Records from a collection
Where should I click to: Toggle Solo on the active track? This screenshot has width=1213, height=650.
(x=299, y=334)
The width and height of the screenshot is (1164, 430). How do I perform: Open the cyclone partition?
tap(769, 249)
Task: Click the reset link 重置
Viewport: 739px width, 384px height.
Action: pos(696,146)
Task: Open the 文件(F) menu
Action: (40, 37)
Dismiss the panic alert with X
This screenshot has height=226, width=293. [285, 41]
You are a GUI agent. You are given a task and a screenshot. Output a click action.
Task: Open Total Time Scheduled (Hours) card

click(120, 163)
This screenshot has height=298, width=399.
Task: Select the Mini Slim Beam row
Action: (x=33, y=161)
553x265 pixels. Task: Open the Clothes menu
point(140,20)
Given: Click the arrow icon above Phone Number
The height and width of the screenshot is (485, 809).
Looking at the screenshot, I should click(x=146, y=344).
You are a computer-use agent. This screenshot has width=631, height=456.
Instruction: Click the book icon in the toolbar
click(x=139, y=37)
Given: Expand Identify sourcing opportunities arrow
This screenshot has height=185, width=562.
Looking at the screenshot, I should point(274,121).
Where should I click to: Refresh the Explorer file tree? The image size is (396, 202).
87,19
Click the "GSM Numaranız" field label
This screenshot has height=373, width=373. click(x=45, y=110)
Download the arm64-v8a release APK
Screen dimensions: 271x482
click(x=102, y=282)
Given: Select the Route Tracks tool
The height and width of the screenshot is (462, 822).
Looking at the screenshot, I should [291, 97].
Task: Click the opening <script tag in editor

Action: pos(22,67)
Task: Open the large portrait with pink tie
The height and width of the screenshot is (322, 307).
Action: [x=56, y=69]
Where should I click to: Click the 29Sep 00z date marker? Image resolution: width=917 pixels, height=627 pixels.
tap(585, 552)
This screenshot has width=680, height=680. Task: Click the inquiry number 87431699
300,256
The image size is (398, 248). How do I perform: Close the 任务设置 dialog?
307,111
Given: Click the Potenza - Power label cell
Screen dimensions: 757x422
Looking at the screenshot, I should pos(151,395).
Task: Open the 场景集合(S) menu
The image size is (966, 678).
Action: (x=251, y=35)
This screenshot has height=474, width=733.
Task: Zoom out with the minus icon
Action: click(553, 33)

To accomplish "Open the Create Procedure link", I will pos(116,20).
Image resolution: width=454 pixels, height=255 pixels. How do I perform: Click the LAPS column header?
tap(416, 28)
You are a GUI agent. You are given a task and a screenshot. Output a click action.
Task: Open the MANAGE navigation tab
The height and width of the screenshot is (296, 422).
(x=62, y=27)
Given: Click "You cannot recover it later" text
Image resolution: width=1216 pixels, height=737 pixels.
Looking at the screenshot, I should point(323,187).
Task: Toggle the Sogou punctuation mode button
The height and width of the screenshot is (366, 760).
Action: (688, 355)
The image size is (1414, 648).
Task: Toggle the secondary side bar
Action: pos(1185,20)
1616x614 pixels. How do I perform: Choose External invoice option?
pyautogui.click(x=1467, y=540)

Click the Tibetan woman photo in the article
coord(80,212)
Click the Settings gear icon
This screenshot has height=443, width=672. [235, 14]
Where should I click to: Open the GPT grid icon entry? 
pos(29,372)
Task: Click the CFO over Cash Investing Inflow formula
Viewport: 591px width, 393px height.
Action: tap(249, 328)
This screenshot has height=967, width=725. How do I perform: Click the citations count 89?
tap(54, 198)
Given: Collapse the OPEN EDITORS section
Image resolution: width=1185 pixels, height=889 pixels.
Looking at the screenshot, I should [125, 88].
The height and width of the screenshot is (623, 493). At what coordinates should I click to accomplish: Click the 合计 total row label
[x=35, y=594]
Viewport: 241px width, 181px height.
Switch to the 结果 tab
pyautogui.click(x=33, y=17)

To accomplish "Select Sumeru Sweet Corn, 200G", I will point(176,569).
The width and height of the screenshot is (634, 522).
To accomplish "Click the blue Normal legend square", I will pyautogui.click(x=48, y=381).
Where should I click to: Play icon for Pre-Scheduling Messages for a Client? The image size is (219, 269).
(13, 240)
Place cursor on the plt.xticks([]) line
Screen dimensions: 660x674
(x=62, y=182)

◆ Work order ◆
The required response is a complete, exact copy of the records.

◆ Answer to this problem ◆
Where should I click to: Toggle Solo on the active track? This screenshot has width=1213, height=650.
(x=299, y=334)
The width and height of the screenshot is (1164, 430). How do I perform: Open the cyclone partition?
tap(769, 249)
Task: Click the reset link 重置
Viewport: 739px width, 384px height.
Action: pos(696,146)
Task: Open the 文件(F) menu
Action: (40, 37)
Dismiss the panic alert with X
This screenshot has height=226, width=293. [285, 41]
You are a GUI agent. You are given a task and a screenshot. Output a click action.
Task: Open Total Time Scheduled (Hours) card

click(120, 163)
This screenshot has height=298, width=399.
Task: Select the Mini Slim Beam row
Action: (x=33, y=161)
553x265 pixels. Task: Open the Clothes menu
point(140,20)
Given: Click the arrow icon above Phone Number
The height and width of the screenshot is (485, 809).
Looking at the screenshot, I should click(x=146, y=344).
You are a computer-use agent. This screenshot has width=631, height=456.
Instruction: Click the book icon in the toolbar
click(x=139, y=37)
Given: Expand Identify sourcing opportunities arrow
This screenshot has height=185, width=562.
Looking at the screenshot, I should point(274,121).
Where should I click to: Refresh the Explorer file tree? The image size is (396, 202).
87,19
Click the "GSM Numaranız" field label
This screenshot has height=373, width=373. click(x=45, y=110)
Download the arm64-v8a release APK
Screen dimensions: 271x482
click(x=102, y=282)
Given: Select the Route Tracks tool
The height and width of the screenshot is (462, 822).
Looking at the screenshot, I should [291, 97].
Task: Click the opening <script tag in editor

Action: pos(22,67)
Task: Open the large portrait with pink tie
The height and width of the screenshot is (322, 307).
Action: [x=56, y=69]
Where should I click to: Click the 29Sep 00z date marker? Image resolution: width=917 pixels, height=627 pixels.
tap(585, 552)
This screenshot has width=680, height=680. Task: Click the inquiry number 87431699
300,256
The image size is (398, 248). How do I perform: Close the 任务设置 dialog?
307,111
Given: Click the Potenza - Power label cell
Screen dimensions: 757x422
Looking at the screenshot, I should pos(151,395).
Task: Open the 场景集合(S) menu
The image size is (966, 678).
Action: (x=251, y=35)
This screenshot has height=474, width=733.
Task: Zoom out with the minus icon
Action: click(553, 33)

To accomplish "Open the Create Procedure link", I will pos(116,20).
Image resolution: width=454 pixels, height=255 pixels. How do I perform: Click the LAPS column header?
tap(416, 28)
You are a GUI agent. You are given a task and a screenshot. Output a click action.
Task: Open the MANAGE navigation tab
The height and width of the screenshot is (296, 422).
(x=62, y=27)
Given: Click "You cannot recover it later" text
Image resolution: width=1216 pixels, height=737 pixels.
Looking at the screenshot, I should point(323,187).
Task: Toggle the Sogou punctuation mode button
The height and width of the screenshot is (366, 760).
Action: (688, 355)
The image size is (1414, 648).
Task: Toggle the secondary side bar
Action: pos(1185,20)
1616x614 pixels. How do I perform: Choose External invoice option?
pyautogui.click(x=1467, y=540)

Click the Tibetan woman photo in the article
coord(80,212)
Click the Settings gear icon
This screenshot has height=443, width=672. [235, 14]
Where should I click to: Open the GPT grid icon entry? 
pos(29,372)
Task: Click the CFO over Cash Investing Inflow formula
Viewport: 591px width, 393px height.
Action: tap(249, 328)
This screenshot has height=967, width=725. How do I perform: Click the citations count 89?
tap(54, 198)
Given: Collapse the OPEN EDITORS section
Image resolution: width=1185 pixels, height=889 pixels.
Looking at the screenshot, I should [125, 88].
The height and width of the screenshot is (623, 493). At what coordinates should I click to accomplish: Click the 合计 total row label
[x=35, y=594]
Viewport: 241px width, 181px height.
Switch to the 结果 tab
pyautogui.click(x=33, y=17)

To accomplish "Select Sumeru Sweet Corn, 200G", I will point(176,569).
The width and height of the screenshot is (634, 522).
To accomplish "Click the blue Normal legend square", I will pyautogui.click(x=48, y=381).
Where should I click to: Play icon for Pre-Scheduling Messages for a Client? The image size is (219, 269).
(13, 240)
Place cursor on the plt.xticks([]) line
Screen dimensions: 660x674
(x=62, y=182)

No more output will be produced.